Data records:
::::

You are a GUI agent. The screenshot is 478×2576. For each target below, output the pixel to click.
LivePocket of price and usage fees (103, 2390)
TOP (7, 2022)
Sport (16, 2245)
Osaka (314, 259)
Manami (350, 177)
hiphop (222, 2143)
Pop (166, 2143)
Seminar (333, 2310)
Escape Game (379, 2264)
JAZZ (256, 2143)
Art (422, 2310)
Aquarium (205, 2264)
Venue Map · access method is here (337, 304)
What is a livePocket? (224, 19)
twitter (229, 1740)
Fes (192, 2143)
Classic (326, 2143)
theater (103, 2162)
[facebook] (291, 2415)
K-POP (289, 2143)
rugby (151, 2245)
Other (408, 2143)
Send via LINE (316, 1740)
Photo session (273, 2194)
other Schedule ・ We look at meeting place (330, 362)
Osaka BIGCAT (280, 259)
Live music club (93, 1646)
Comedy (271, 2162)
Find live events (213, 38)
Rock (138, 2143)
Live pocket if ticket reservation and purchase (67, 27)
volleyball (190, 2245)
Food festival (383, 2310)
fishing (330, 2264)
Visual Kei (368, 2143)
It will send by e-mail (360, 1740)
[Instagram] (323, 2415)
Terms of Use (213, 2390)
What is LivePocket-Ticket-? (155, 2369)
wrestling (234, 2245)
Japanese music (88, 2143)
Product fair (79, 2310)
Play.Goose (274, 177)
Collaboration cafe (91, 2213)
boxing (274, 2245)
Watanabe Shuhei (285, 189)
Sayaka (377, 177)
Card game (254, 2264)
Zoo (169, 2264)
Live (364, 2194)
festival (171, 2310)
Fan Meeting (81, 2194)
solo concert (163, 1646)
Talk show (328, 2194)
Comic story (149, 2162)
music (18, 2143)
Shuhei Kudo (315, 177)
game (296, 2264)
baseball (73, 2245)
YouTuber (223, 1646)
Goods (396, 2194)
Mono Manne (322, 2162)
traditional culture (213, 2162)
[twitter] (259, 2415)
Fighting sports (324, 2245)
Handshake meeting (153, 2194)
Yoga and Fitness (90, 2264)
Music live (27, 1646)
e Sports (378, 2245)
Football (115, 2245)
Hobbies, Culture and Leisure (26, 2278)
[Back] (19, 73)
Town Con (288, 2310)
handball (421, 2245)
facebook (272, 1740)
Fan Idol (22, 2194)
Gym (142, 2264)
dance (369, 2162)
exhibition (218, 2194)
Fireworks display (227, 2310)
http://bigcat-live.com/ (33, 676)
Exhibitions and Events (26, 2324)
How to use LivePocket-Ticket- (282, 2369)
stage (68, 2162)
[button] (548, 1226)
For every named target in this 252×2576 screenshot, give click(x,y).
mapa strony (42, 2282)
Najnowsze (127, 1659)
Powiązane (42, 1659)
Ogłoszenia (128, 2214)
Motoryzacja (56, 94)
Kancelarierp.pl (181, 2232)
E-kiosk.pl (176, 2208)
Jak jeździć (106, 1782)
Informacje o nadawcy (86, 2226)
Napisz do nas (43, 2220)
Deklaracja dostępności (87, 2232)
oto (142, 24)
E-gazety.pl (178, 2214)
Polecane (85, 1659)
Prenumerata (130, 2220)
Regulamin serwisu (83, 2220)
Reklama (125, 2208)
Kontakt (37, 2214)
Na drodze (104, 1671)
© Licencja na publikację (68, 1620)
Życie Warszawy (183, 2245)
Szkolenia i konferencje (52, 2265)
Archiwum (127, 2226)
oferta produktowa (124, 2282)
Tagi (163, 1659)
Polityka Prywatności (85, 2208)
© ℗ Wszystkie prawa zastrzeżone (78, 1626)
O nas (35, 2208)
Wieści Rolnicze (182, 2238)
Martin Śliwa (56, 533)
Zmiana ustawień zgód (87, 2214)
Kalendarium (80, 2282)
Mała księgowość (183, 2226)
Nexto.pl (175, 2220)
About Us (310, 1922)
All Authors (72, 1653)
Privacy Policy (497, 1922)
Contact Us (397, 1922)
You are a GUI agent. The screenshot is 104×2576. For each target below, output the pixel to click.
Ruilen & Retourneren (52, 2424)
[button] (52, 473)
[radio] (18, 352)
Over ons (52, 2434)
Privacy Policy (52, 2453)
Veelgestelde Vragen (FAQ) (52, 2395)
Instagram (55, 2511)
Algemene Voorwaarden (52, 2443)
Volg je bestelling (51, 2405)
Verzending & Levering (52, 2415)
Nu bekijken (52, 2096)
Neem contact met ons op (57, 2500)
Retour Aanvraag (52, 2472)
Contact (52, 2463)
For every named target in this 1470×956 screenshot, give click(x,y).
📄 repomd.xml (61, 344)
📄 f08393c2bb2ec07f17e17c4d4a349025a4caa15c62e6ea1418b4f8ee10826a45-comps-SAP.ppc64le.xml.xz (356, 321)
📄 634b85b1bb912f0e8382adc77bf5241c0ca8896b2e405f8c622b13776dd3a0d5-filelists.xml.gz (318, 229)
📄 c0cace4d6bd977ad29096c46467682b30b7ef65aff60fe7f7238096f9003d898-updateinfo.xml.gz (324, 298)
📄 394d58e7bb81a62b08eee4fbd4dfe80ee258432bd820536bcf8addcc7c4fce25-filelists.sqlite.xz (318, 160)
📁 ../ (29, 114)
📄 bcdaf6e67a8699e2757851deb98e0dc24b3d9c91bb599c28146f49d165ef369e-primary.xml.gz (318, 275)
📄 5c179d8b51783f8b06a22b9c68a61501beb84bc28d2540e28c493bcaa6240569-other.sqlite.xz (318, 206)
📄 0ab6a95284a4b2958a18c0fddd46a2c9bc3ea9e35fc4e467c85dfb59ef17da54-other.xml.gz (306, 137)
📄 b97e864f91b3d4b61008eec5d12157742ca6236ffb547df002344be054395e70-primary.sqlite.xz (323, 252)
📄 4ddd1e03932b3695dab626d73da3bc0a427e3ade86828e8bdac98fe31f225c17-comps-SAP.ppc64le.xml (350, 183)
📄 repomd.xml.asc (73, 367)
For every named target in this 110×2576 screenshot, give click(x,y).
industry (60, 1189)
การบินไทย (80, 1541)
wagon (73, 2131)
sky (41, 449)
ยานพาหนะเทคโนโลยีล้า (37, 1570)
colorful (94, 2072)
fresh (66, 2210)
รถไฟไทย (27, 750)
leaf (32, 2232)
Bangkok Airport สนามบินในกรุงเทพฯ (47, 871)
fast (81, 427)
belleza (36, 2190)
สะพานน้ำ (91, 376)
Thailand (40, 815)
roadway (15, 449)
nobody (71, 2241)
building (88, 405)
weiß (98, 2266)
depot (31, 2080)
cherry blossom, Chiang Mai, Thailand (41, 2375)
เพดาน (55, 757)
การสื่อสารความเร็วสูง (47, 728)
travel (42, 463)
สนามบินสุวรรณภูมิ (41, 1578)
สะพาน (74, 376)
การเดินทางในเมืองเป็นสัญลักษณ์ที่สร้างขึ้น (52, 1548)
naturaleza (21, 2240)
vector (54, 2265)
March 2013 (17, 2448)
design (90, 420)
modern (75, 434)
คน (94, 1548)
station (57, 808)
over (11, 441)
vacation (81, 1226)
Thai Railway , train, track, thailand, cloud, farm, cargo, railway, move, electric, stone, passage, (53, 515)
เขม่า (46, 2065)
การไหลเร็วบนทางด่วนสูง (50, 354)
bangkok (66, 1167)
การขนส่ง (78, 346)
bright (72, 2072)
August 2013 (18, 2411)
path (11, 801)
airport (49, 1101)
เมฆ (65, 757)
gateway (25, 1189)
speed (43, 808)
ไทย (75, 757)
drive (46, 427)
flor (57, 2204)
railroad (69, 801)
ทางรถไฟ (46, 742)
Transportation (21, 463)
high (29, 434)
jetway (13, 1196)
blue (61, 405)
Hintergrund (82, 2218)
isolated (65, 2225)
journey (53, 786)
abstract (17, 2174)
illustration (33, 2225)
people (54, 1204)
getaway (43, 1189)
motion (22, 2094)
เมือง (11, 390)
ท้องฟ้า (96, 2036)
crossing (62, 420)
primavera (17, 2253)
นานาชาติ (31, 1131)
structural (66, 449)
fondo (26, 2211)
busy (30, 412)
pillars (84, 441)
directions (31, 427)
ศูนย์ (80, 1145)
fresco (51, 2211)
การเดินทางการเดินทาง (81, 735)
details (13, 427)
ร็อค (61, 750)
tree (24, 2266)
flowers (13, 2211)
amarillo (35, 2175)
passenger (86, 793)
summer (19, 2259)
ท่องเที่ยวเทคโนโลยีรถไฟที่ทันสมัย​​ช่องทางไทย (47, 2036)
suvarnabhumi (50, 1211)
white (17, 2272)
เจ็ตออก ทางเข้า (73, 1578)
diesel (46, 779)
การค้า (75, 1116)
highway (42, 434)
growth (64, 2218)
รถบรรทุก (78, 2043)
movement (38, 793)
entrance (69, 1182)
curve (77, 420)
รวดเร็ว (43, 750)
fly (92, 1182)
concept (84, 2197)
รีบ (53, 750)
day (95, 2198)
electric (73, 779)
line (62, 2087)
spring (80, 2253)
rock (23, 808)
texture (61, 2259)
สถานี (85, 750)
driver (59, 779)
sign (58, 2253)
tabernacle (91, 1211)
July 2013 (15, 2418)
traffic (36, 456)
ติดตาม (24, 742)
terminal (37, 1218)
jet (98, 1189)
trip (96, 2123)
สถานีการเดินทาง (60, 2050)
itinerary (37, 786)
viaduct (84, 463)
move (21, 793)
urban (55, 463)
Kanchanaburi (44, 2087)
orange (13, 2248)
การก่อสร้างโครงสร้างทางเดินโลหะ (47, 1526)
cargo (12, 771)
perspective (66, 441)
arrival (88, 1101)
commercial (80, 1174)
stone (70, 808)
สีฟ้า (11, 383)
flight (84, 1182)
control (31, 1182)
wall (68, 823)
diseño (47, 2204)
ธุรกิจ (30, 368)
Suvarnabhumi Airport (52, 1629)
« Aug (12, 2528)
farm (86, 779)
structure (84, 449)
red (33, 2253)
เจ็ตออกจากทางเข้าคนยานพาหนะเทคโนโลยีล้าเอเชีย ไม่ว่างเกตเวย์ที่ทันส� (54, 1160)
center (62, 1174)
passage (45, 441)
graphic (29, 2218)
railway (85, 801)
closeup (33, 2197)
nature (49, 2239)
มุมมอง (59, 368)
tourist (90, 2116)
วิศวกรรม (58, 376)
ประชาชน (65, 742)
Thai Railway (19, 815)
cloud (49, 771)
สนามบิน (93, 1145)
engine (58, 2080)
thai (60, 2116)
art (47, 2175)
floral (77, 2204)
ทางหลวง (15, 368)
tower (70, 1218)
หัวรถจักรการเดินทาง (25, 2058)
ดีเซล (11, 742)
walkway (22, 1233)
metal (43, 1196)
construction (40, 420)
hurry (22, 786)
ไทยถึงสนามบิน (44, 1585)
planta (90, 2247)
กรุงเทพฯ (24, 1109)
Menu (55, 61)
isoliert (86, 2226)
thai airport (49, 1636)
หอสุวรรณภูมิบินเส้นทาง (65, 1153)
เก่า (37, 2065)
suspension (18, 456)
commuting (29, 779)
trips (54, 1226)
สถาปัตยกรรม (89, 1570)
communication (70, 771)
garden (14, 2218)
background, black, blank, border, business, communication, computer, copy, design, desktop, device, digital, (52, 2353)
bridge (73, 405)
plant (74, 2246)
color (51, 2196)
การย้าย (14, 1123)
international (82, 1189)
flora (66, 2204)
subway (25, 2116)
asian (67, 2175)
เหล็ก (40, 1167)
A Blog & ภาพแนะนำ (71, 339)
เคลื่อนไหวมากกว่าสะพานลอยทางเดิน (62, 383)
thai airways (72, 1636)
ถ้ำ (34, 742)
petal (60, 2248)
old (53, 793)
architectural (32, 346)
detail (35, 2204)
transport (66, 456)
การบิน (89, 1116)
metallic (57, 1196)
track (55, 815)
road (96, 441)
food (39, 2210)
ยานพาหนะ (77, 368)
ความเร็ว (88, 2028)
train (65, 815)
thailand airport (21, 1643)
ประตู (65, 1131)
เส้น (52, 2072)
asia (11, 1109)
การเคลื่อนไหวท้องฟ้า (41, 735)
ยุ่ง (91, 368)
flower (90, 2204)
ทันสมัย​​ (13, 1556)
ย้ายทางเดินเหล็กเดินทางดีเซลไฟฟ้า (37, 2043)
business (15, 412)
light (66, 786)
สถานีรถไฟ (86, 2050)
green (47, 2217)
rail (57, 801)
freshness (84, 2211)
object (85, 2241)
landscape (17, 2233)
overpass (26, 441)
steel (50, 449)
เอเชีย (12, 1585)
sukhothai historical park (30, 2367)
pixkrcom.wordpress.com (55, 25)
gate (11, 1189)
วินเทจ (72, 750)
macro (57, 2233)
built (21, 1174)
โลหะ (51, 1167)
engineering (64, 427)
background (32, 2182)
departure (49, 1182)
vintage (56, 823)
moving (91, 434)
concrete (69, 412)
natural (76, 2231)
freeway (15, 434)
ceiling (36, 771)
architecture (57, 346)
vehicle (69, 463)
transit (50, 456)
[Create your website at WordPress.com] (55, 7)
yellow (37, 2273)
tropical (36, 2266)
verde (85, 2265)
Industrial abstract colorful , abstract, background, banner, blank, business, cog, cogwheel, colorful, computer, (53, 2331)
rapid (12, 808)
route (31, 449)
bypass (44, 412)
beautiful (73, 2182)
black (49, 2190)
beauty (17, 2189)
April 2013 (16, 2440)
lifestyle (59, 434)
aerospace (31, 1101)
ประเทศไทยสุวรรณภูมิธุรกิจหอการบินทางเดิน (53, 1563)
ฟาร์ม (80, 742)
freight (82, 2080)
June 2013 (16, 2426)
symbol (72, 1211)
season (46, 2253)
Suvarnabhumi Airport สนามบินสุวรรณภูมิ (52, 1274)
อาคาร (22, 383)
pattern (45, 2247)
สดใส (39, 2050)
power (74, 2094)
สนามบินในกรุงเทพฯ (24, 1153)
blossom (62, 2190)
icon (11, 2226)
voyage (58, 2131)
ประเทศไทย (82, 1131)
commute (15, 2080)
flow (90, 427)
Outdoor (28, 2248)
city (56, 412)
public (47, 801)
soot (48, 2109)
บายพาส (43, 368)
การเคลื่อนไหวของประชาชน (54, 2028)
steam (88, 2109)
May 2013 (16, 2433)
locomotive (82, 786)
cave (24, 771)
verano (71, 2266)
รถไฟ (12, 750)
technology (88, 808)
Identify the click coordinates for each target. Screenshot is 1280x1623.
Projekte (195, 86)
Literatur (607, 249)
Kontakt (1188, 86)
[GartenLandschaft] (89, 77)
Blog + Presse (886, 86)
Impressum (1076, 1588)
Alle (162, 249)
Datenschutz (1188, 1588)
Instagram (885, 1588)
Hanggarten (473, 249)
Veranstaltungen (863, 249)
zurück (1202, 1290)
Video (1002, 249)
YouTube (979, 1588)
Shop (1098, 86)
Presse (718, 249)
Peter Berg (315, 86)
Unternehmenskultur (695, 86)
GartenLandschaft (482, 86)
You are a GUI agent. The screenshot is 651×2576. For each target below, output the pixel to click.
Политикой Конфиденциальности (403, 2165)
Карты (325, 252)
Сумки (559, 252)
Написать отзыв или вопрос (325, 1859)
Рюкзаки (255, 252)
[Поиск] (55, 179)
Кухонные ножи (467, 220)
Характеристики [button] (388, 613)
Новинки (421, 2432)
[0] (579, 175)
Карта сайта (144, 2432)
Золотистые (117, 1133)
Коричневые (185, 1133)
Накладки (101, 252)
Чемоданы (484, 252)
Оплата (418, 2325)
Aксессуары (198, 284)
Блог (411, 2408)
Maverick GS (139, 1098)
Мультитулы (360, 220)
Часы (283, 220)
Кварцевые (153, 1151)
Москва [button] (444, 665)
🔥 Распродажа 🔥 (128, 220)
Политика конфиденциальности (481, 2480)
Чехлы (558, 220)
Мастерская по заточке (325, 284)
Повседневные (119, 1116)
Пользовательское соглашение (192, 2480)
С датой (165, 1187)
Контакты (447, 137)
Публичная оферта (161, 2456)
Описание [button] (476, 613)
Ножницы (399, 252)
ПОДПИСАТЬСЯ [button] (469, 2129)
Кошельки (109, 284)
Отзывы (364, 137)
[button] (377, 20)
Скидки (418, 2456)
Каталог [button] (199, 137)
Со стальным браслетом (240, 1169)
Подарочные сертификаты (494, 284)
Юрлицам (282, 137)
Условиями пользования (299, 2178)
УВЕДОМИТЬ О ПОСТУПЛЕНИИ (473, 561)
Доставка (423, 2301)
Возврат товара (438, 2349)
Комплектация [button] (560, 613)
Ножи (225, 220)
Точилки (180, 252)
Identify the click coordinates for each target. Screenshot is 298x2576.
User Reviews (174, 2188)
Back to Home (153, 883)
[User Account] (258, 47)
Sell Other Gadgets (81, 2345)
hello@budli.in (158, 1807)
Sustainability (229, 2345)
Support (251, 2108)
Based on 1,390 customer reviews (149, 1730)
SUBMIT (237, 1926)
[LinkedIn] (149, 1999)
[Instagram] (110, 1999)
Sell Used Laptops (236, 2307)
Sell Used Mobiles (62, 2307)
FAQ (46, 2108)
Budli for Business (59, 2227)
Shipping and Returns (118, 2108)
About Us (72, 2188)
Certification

::::

### Work item
Only the lines above starting at the line that holds "line (62, 2087)" and ending at the line that holds "สนามบิน (93, 1145)" are to be repeated, exactly and in full.

### Exercise output
line (62, 2087)
spring (80, 2253)
rock (23, 808)
texture (61, 2259)
สถานี (85, 750)
driver (59, 779)
sign (58, 2253)
tabernacle (91, 1211)
July 2013 (15, 2418)
traffic (36, 456)
ติดตาม (24, 742)
terminal (37, 1218)
jet (98, 1189)
trip (96, 2123)
สถานีการเดินทาง (60, 2050)
itinerary (37, 786)
viaduct (84, 463)
move (21, 793)
urban (55, 463)
Kanchanaburi (44, 2087)
orange (13, 2248)
การก่อสร้างโครงสร้างทางเดินโลหะ (47, 1526)
cargo (12, 771)
perspective (66, 441)
arrival (88, 1101)
commercial (80, 1174)
stone (70, 808)
สีฟ้า (11, 383)
flight (84, 1182)
control (31, 1182)
wall (68, 823)
diseño (47, 2204)
ธุรกิจ (30, 368)
Suvarnabhumi Airport (52, 1629)
« Aug (12, 2528)
farm (86, 779)
structure (84, 449)
red (33, 2253)
เจ็ตออกจากทางเข้าคนยานพาหนะเทคโนโลยีล้าเอเชีย ไม่ว่างเกตเวย์ที่ทันส� (54, 1160)
center (62, 1174)
passage (45, 441)
graphic (29, 2218)
railway (85, 801)
closeup (33, 2197)
nature (49, 2239)
มุมมอง (59, 368)
tourist (90, 2116)
วิศวกรรม (58, 376)
ประชาชน (65, 742)
Thai Railway (19, 815)
cloud (49, 771)
สนามบิน (93, 1145)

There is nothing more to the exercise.